The question goes, solve in real number.
$x^5 - 5 x^3y - 5x^2 + 5xy^2 + 5y = 16 \tag{1}$
$ y^5 + 5xy^3 + 5y^2 + 5x^2y + 5x = -57 \tag{2}$
I tried simplifying the first equation to, $$ x^5 + 5\left[ \left(xy+1 \right) \left( y - x^2 \right) \right] = 16 $$
and second equation to, $$ y^5 + 5 \left[ \left(xy+1 \right) \left( y^2 + x \right) \right] = -57$$
I know not much efforts shown, but this is where I'm stuck. Any hints on where do I go from here?
Thanks
On
COMMENT.- It seems that Batominovski's comment about $(1,-2)$ is true. One has $$x^5+5(xy+1)(y-x^2)=16\\y^5+5(xy+1)(y^2+x)=-57$$ From which $$\frac{y^2+x}{y-x^2}=\frac{y^5+57}{x^5-16}\qquad(1)$$ A necessary condition for solutions $(x,y)$ is equality $(1)$. However it is not suffisant because if not it would be an infinity of solutions.
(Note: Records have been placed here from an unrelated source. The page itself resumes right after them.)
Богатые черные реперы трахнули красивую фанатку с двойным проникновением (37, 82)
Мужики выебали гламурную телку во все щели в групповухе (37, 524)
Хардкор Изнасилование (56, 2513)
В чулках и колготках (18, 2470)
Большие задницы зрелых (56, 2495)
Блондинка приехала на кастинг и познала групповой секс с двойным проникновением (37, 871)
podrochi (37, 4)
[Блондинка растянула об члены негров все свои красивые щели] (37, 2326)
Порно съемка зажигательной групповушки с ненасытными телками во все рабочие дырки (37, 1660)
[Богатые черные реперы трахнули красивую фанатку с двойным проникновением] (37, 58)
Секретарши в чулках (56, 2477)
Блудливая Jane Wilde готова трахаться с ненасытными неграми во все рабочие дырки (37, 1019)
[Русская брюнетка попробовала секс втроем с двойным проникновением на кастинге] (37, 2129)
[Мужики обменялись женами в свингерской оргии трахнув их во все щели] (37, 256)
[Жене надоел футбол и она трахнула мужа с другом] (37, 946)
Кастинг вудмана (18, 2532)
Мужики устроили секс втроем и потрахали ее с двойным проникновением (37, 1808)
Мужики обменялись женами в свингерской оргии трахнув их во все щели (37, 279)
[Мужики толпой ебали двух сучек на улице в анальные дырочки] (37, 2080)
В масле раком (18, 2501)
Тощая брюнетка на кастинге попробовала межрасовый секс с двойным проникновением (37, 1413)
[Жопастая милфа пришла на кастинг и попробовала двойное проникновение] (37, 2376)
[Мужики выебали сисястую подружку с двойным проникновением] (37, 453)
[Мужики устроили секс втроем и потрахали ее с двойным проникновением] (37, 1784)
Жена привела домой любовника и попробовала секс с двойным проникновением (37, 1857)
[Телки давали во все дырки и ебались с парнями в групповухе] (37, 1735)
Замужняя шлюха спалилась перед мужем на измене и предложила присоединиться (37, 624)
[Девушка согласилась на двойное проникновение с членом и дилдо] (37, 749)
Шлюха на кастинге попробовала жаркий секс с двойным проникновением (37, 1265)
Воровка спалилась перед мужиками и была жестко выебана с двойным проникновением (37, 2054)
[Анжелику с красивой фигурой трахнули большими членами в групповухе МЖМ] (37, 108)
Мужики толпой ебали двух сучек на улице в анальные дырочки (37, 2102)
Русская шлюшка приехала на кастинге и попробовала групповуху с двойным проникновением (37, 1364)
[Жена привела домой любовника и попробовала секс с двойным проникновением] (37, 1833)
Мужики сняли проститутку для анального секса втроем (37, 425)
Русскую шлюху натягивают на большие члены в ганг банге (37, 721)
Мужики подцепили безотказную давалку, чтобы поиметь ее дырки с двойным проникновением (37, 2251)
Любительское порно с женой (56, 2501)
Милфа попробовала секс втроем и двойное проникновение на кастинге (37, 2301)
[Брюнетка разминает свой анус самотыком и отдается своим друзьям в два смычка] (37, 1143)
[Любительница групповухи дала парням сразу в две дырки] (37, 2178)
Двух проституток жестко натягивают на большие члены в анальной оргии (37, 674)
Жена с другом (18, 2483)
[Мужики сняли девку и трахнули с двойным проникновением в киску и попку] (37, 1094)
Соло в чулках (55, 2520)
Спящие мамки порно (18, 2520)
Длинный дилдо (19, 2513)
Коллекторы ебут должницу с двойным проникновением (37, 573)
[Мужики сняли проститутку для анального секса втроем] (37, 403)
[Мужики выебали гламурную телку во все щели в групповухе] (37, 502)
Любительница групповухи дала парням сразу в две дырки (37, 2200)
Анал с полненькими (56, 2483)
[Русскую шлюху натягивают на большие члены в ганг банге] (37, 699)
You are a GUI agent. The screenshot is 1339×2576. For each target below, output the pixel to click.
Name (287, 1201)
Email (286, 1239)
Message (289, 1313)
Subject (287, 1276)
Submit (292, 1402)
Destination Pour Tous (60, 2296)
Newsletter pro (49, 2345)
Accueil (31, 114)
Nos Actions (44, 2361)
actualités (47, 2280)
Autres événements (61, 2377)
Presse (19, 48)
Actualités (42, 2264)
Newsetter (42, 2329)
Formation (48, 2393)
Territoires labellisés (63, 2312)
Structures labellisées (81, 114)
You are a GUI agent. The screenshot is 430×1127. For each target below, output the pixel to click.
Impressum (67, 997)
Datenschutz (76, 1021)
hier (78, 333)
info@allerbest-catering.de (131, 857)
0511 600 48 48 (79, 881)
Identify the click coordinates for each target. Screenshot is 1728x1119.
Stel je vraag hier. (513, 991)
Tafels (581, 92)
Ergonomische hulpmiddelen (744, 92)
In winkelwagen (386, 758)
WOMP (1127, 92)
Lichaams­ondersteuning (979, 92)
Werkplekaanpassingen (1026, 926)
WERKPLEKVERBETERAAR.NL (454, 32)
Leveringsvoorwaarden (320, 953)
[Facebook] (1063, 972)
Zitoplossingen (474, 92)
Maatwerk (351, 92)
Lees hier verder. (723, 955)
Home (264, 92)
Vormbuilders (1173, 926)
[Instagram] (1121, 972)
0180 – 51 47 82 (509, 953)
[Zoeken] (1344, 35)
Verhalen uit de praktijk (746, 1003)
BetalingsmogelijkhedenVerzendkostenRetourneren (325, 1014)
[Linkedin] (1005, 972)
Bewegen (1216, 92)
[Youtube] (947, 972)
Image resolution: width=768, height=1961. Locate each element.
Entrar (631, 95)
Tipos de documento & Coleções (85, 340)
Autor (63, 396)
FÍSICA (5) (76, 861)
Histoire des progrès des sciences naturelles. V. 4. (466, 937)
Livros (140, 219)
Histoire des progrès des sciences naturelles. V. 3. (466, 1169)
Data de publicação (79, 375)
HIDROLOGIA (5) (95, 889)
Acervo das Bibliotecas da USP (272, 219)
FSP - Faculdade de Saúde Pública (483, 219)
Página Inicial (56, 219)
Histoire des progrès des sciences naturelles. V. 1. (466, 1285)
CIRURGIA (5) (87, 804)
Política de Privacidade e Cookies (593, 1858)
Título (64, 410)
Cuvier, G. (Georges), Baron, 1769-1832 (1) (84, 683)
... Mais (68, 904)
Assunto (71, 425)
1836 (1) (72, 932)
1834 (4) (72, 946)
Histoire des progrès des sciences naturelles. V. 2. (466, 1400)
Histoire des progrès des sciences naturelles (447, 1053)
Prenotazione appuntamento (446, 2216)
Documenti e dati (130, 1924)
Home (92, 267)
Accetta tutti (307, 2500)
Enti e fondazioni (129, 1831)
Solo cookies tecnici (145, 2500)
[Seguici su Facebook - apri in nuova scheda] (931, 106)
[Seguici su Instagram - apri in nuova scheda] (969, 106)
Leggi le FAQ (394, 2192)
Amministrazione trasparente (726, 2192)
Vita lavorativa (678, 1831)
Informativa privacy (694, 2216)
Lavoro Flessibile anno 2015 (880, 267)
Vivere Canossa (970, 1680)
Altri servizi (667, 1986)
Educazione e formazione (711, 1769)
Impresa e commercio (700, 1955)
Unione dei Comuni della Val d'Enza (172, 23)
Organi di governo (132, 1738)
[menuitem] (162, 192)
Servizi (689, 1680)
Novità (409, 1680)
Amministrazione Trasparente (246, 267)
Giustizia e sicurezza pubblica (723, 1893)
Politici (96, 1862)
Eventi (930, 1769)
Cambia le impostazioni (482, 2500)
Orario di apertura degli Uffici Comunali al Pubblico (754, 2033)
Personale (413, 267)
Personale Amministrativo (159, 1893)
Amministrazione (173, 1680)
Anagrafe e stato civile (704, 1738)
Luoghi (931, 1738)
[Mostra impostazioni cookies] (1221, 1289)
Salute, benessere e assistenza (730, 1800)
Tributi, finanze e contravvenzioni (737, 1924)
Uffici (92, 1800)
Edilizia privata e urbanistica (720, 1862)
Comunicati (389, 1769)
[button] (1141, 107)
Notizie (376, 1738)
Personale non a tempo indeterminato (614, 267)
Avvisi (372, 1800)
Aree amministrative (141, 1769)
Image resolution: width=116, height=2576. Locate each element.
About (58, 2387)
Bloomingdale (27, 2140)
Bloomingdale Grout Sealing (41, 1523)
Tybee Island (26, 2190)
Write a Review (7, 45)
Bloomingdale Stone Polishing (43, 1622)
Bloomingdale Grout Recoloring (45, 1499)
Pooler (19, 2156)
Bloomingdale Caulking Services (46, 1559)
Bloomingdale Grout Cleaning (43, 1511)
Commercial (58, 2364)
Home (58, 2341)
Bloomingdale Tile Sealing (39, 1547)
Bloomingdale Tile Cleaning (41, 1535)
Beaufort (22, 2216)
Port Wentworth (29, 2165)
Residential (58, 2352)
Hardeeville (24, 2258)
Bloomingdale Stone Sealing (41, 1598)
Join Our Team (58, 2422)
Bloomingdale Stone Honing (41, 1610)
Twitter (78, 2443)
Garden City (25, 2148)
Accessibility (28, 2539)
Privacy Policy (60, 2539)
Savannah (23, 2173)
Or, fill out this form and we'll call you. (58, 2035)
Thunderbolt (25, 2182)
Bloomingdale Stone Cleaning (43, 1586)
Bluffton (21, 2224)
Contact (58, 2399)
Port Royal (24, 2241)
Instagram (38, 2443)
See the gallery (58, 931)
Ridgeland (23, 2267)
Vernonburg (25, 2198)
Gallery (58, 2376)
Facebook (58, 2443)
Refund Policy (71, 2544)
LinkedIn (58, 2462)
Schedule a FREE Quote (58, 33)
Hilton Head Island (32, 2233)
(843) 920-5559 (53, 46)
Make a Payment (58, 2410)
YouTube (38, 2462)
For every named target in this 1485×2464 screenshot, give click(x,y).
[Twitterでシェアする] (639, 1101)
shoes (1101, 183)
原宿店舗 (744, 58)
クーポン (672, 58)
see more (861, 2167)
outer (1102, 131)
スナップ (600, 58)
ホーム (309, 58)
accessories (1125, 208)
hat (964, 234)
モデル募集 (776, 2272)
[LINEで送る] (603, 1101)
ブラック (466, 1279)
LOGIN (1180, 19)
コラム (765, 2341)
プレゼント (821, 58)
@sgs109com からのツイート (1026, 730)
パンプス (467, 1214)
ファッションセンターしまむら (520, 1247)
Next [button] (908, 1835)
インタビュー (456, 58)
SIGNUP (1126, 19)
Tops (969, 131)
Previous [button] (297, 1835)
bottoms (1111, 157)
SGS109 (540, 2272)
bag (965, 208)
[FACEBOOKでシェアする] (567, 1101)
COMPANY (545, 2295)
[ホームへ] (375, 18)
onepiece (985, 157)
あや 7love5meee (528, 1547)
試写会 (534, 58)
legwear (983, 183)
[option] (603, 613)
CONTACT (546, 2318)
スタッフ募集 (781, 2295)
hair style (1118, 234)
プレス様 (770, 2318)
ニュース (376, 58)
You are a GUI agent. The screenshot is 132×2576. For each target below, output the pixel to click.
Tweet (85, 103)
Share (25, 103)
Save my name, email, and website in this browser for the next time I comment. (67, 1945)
Making separately
$$\frac{y^2+x}{y-x^2}=a\qquad(2)$$ $$\frac{y^5+57}{x^5-16}=a\qquad(3)$$ we have in $(2)$ a conic, hyperbola, ellipse, circle ($a=1$) and two lines ($a=-1$) while in $(3)$ there is a quintic.The corresponding graphics are suggestive in order to search solutions. In any case the graphics of the given equations (in the attached figure green and black respectively) also give $(1,-2)$ as probably only real solution.
By adding these two equations I ended up in a quite symmetric term
$$x^5+y^5+5[(1+xy)(y+x)(y-x+1)]~=~-41$$
I would also recommend to use the fact that you can write any $(x+y)^n$ only in terms of $xy$ and $(x+y)$ and the two $x^n,y^n$ like
$$(x+y)^3~=~x^3+y^3+3xy(x+y)$$
Maybe someone can proceed form there.